(openPR) Oppenheim / Rhein. Bis zum Donnerstag sollten Sie unbedingt alles sturmsicher machen und am Donnerstag selbst möglichst die Nähe zu einzelnen Bäumen oder gar bewaldeten Gebieten meiden, denn Orkantief Kyrill fegt am Donnerstag mit Orkanböen bis ins Flachland und bis nach Süddeutschland über unsere Köpfe hinweg. Dabei erreicht der Orkan in der zweiten Tageshälfte sein Maximum. Sein Zentrum zieht über die Nordsee und Dänemark hinweg Richtung Baltikum. Davor warnen die Meteorologen des privaten Wetterdienstes meteoXpress Ltd. ausdrücklich.
In der Nacht schwenkt dann von Nordwesten seine zugehörige Kaltfront mit nochmaligen Orkanböen, Starkregen und örtlich auch Blitz und Donner nach Südosten, bleibt aber über Süddeutschland hängen und wird dort in der zweiten Tageshälfte des Freitags mit einem neuen Warmluftvorstoß wieder nach Nordosten abgedrängt.
Der Sturm wird am Donnerstag im Norden und in der Mitte von teils länger anhaltendem Starkregen begleitet. Lediglich in Südbaden und südlich der Donau hält sich der Regen tagsüber noch weitgehend zurück, nicht aber der Sturm. Doch im Lauf des späten Abends setzen auch hier teils kräftige Regenfälle ein. Das einzig relativ Angenehme, wenn auch für die Jahreszeit Ungewöhnliche - aber inzwischen Gewohnte - sind bei diesem Wetter noch die Temperaturen zwischen 11 und 14 Grad. Insgesamt können aber auch die ungewöhnlich hohen Temperaturen um 12 Grad nicht über diesen Fehlgriff von Petrus am Donnerstag hinweg täuschen. Da bleibt nur zu hoffen, dass die Menschen ihre Vernunft walten lassen, sich so weit wie irgend möglich in ihre Wohngebäude zurückziehen und der Orkan nicht all zu heftig wütet - weder in unseren Wäldern noch an den Häusern und Autos. Immerhin kann der Aufenthalt im Freien Lebensgefahr bedeuten - ganz gleich, ob im Auto oder zu Fuß.
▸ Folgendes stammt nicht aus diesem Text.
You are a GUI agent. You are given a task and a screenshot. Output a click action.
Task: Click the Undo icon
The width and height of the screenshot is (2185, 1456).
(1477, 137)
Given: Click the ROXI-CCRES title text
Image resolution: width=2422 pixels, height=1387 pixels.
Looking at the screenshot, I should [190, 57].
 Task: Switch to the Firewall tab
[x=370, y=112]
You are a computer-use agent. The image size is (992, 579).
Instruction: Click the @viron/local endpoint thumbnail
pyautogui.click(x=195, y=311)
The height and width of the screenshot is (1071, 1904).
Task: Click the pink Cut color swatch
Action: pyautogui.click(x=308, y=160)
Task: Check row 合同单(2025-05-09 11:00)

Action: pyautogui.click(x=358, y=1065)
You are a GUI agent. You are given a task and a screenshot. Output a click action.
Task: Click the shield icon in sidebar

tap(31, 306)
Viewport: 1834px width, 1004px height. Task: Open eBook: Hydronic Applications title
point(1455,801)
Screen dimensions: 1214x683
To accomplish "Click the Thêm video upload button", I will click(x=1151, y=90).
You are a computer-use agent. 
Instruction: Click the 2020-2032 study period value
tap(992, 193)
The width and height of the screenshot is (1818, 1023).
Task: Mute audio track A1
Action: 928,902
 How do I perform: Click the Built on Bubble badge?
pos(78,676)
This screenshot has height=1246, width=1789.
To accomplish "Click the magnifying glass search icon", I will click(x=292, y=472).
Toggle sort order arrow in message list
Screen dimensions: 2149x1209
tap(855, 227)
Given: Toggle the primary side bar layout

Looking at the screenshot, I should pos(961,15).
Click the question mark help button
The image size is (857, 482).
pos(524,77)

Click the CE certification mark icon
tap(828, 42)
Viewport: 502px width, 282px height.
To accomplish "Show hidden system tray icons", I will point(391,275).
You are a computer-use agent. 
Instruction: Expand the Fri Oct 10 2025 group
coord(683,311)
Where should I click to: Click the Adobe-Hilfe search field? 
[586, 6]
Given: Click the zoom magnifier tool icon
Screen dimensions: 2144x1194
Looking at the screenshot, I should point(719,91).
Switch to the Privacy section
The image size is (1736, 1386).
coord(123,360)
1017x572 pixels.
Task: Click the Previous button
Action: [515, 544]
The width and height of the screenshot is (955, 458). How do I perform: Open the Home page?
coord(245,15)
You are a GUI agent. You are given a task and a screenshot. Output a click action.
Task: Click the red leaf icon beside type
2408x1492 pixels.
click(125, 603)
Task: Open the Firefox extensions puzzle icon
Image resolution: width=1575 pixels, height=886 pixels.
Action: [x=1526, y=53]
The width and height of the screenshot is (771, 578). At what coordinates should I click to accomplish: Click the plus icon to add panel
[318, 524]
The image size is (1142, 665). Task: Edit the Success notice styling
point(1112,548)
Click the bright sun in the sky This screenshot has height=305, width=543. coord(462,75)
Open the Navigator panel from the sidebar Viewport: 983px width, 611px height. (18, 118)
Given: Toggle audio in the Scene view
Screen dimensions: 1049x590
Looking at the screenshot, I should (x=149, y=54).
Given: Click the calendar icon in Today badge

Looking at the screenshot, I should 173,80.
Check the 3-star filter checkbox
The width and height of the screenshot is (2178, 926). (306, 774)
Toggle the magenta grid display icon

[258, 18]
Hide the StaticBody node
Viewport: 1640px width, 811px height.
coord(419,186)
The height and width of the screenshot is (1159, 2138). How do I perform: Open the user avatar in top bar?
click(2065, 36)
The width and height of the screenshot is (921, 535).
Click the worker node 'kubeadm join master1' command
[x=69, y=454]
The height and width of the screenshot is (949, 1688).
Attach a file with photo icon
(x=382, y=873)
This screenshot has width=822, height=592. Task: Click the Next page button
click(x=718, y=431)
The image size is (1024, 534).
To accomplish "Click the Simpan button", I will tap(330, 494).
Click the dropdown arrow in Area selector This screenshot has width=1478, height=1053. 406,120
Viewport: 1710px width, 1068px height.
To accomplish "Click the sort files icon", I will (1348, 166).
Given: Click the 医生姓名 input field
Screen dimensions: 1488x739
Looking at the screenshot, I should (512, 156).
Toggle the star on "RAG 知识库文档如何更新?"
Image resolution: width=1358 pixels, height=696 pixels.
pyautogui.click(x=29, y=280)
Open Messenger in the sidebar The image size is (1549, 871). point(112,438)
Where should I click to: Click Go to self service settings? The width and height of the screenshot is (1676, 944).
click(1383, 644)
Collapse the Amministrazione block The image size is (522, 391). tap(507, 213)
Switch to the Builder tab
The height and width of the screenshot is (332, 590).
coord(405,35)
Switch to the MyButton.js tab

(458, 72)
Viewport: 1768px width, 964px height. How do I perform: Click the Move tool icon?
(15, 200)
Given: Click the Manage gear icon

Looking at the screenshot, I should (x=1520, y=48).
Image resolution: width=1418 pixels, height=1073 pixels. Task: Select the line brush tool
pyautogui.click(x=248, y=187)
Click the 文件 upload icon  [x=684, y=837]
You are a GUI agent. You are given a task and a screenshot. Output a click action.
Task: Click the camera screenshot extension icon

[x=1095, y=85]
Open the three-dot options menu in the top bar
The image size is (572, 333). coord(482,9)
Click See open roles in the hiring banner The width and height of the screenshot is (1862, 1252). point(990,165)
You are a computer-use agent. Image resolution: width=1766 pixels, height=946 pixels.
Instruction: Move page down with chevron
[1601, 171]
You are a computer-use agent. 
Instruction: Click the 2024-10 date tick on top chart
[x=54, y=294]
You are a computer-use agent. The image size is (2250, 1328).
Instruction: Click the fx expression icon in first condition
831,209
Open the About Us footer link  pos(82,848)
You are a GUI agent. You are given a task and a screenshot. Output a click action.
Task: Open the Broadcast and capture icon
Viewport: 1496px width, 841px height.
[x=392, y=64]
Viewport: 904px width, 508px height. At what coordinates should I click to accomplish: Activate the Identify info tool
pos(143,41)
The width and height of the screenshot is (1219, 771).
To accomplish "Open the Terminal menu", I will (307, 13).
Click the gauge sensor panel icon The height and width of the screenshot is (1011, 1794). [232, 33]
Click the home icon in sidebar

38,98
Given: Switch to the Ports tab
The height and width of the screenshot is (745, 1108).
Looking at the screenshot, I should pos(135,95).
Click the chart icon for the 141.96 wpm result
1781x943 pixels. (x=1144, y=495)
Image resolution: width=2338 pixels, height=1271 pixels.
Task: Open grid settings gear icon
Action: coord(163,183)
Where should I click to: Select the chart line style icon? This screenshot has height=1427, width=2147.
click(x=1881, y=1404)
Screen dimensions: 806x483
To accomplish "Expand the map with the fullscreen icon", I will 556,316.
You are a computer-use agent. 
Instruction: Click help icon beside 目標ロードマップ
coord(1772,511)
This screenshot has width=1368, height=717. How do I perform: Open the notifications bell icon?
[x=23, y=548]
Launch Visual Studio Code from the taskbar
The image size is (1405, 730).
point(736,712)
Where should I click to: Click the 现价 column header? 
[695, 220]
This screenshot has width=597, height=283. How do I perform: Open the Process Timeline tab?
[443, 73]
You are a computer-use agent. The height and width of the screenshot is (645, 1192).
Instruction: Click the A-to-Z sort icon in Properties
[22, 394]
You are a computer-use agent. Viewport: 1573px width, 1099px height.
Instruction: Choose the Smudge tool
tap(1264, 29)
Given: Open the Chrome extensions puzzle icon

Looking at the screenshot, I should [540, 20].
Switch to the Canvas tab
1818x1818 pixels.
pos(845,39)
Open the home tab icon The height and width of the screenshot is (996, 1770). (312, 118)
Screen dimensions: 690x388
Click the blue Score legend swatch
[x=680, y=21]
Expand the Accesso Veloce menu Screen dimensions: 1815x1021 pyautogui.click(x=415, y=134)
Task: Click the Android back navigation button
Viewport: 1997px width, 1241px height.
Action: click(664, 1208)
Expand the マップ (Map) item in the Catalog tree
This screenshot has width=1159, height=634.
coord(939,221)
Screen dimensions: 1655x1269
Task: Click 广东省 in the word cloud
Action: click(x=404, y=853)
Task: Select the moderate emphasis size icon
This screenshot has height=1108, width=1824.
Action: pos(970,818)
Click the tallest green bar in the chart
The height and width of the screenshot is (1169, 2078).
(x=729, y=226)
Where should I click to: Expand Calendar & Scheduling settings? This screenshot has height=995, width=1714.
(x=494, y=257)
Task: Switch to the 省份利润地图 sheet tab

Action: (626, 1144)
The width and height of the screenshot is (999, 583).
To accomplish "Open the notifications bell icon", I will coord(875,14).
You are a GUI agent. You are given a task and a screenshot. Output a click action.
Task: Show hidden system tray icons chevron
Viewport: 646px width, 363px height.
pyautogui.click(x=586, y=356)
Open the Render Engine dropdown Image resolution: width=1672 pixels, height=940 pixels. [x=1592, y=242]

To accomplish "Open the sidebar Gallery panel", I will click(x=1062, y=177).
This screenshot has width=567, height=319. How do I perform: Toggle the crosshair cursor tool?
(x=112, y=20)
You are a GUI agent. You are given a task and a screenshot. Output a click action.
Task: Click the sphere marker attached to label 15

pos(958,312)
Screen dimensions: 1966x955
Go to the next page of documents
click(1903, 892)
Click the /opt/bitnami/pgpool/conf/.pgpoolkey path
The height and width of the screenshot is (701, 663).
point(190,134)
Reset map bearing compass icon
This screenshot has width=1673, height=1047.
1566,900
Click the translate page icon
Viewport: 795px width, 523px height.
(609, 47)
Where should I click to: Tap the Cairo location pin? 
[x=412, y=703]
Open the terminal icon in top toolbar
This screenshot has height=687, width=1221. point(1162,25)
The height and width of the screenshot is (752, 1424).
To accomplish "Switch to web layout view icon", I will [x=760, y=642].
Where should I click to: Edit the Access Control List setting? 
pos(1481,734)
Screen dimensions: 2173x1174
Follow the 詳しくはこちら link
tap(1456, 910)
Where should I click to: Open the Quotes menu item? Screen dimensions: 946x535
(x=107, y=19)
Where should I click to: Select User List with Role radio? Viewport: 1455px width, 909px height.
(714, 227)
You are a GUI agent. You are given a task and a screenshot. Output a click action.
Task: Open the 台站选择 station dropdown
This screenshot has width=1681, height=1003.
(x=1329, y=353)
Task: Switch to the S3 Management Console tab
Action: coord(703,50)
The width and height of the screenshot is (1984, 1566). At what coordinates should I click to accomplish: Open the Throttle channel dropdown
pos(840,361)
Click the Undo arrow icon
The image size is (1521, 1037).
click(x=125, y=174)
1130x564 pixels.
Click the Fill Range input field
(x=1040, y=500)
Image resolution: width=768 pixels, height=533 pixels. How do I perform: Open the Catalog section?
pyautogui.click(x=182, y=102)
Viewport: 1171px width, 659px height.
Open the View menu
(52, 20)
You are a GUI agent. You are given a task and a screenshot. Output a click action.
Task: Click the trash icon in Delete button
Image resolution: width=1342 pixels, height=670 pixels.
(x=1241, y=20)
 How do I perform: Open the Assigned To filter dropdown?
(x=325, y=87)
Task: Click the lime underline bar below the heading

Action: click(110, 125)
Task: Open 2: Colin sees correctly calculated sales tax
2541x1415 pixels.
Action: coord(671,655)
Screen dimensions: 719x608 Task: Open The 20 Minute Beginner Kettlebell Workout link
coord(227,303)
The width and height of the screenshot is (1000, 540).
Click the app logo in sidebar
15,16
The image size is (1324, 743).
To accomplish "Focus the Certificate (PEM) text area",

Der Winter gibt sich deswegen aber noch nicht ganz geschlagen - im Gegenteil. Nächste Woche ist die Zeit für den längst überfälligen Gegenschlag gekommen. Für die letzte Januardekade zeichnet sich eine deutliche Abkühlung mit einer winterlichen Witterungsperiode ab. Auch wenn es in den Tälern möglicherweise nicht für die weiße Pracht reicht, so können zumindest die Wintersportgebiete in den Mittelgebirgen Hoffnung schöpfen. Dennoch ist auch der Januar schon jetzt nicht mehr zu retten. Wiederum muss mit positiven Abweichungen von 3 Grad zum Mittel gerechnet werden; im Augenblick sind es oft mehr als 4 Grad.
Die sich anbahnende Umstellung der Wetterlage ab Sonntag bestärkt die Winterliebhaber in der Hoffnung, dass der Februar nicht mehr nahtlos an die vorausgegangenen fünf Monate von September bis Januar anknüpft. Er könnte stattdessen der einzig "normale" Monat werden - nach fünf Monaten in Folge mit positiven Temperaturabweichungen gegenüber dem langjährigen Mittel um 3 Grad und mehr.